Fig. 3: SUMO-defective HK2 increases prostate cancer cell glycolysis and decreases mitochondrial respiration and ROS.

a Glucose consumption was measured in PC3 cells with different mutant forms HK2. Endogenous HK2 was knockdown by shRNA and replaced by different mutant forms with HA tag in PC3 cells. Data are presented as mean ± SEM of three biologically independent samples. Statistical significance was determined by a two-tailed Student’s t test. b Lactate production was measured in PC3 cells with different mutant forms HK2. Data are presented as mean ± SEM of three biologically independent samples. Statistical significance was determined by a two-tailed Student’s t test. c PC3 cells as described were measured by the mitochondrial stress kit to determine extracellular acidification rate (ECAR).

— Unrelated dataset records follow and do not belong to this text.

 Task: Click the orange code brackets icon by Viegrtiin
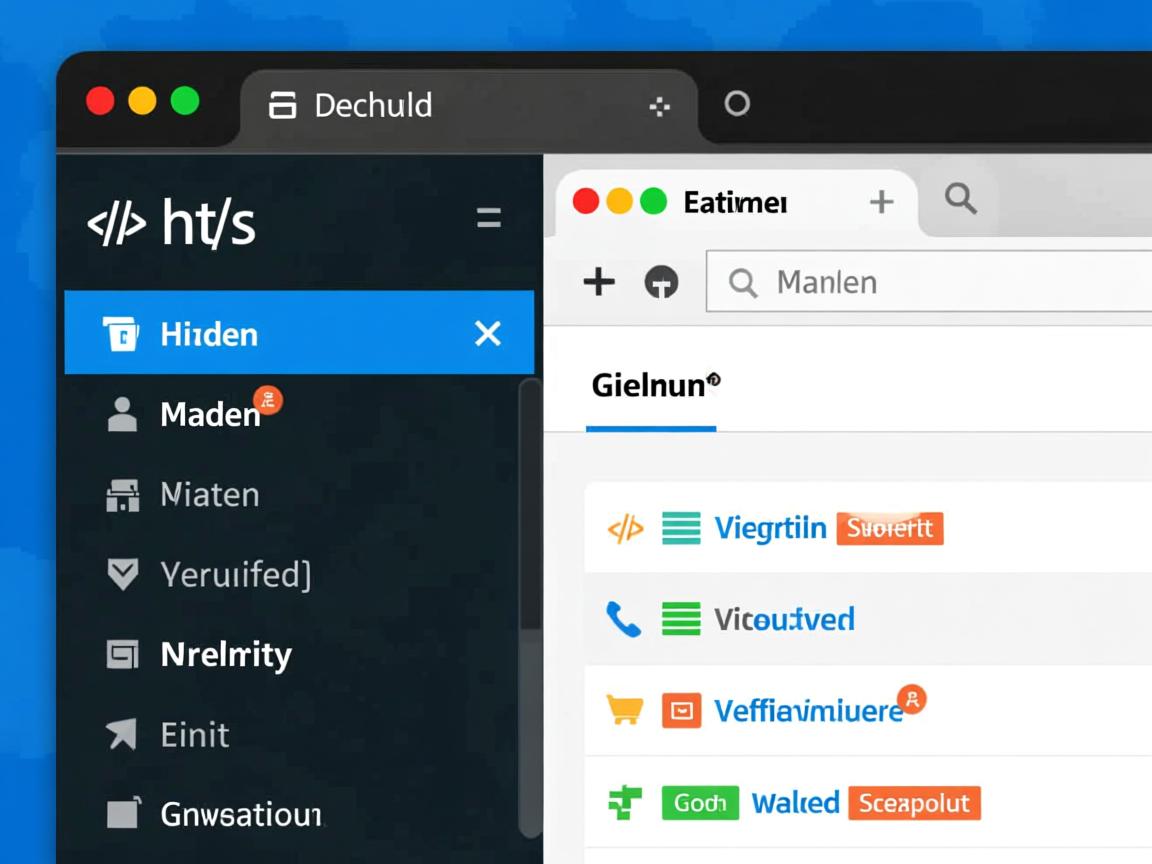[x=625, y=528]
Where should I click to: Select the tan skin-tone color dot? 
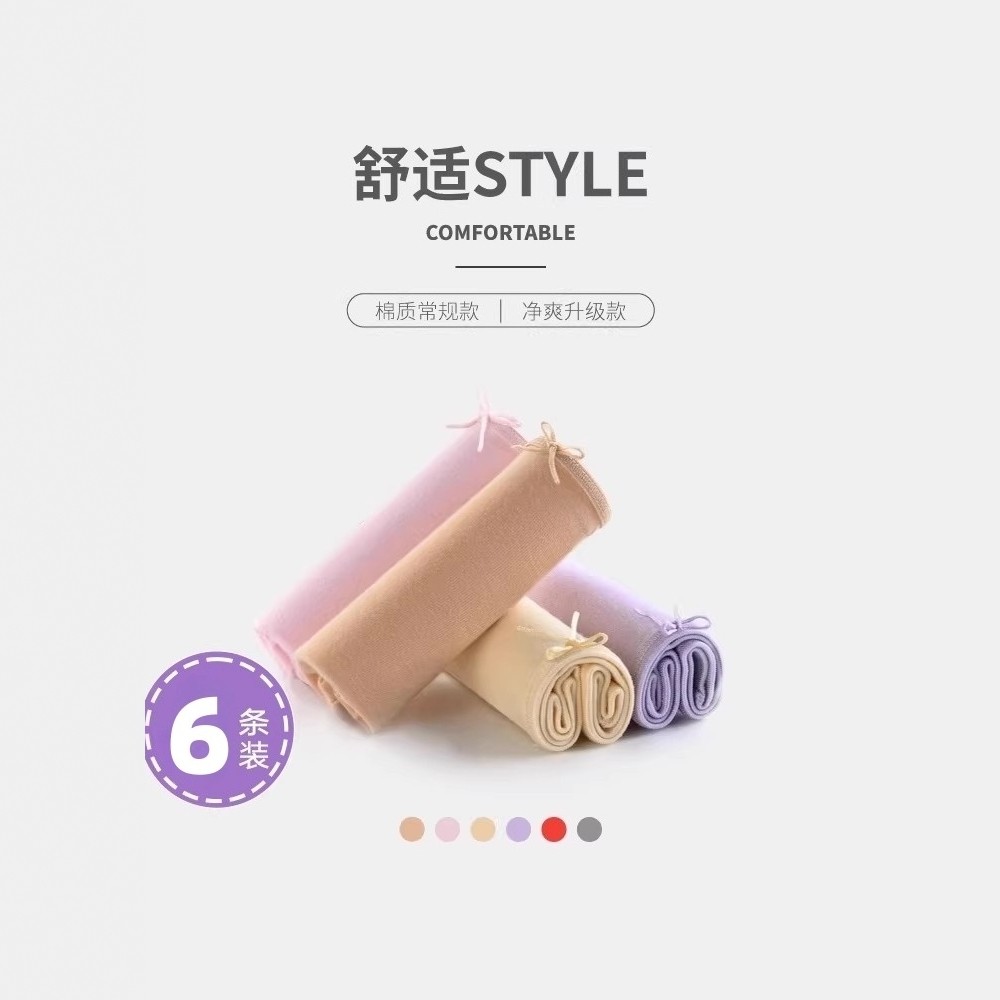click(x=412, y=829)
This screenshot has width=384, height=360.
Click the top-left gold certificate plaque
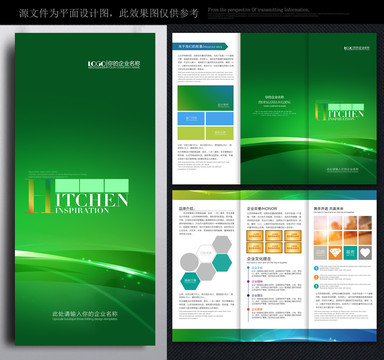255,236
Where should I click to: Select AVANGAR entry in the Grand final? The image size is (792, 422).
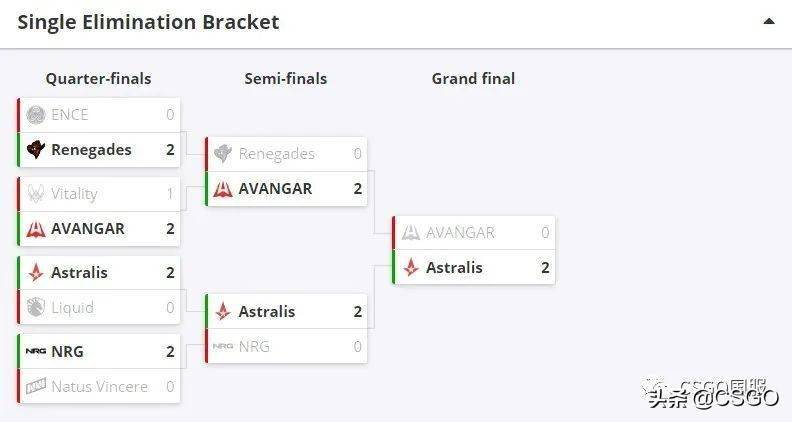474,232
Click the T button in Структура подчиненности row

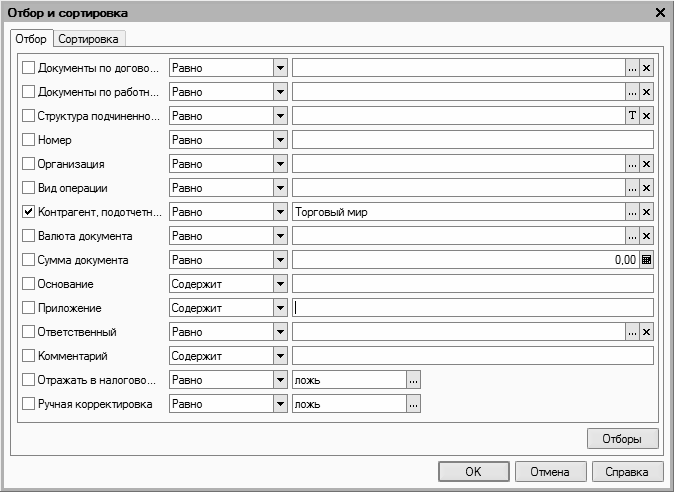click(x=632, y=116)
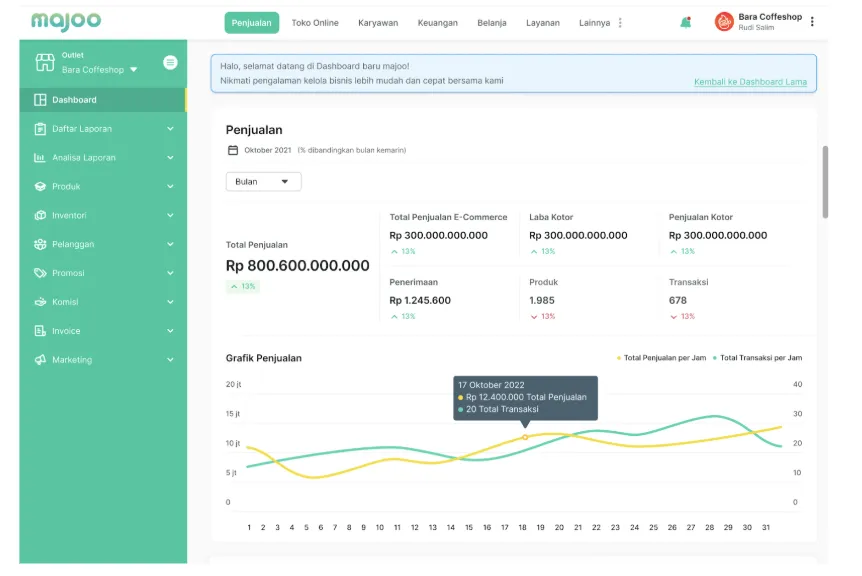Viewport: 862px width, 576px height.
Task: Toggle Total Penjualan per Jam legend
Action: [664, 358]
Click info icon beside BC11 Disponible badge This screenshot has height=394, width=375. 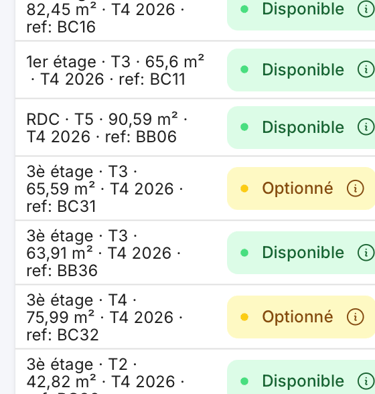point(366,70)
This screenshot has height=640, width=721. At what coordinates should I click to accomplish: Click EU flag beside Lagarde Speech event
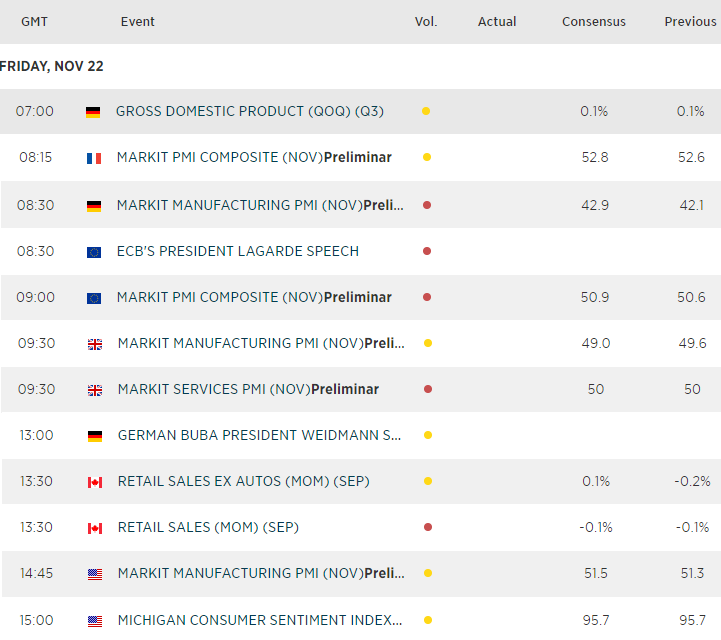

Data are presented as mean ± SEM of three biologically independent samples. Statistical significance was determined by a two-tailed Student’s t test. d PC3 cells as described were measured by the mitochondrial stress kit to determine oxygen consumption rate (OCR). e Intracellular and mitochondrial levels of reactive oxygen species (ROS) were measured in indicated PC3 cells by flow cytometry. Left: PC3 with the different mutant form of HK2 was loaded with ROS probe DCFH-DA, and DCF fluorescent intensity was measured by flow cytometry. Right: Cells labeled with MitoTrackerTM Red CMXRos were measured by flow cytometry to see the mitochondrial level of ROS. Experiments were performed at least twice in triplicates. Source data are provided as a Source Data file.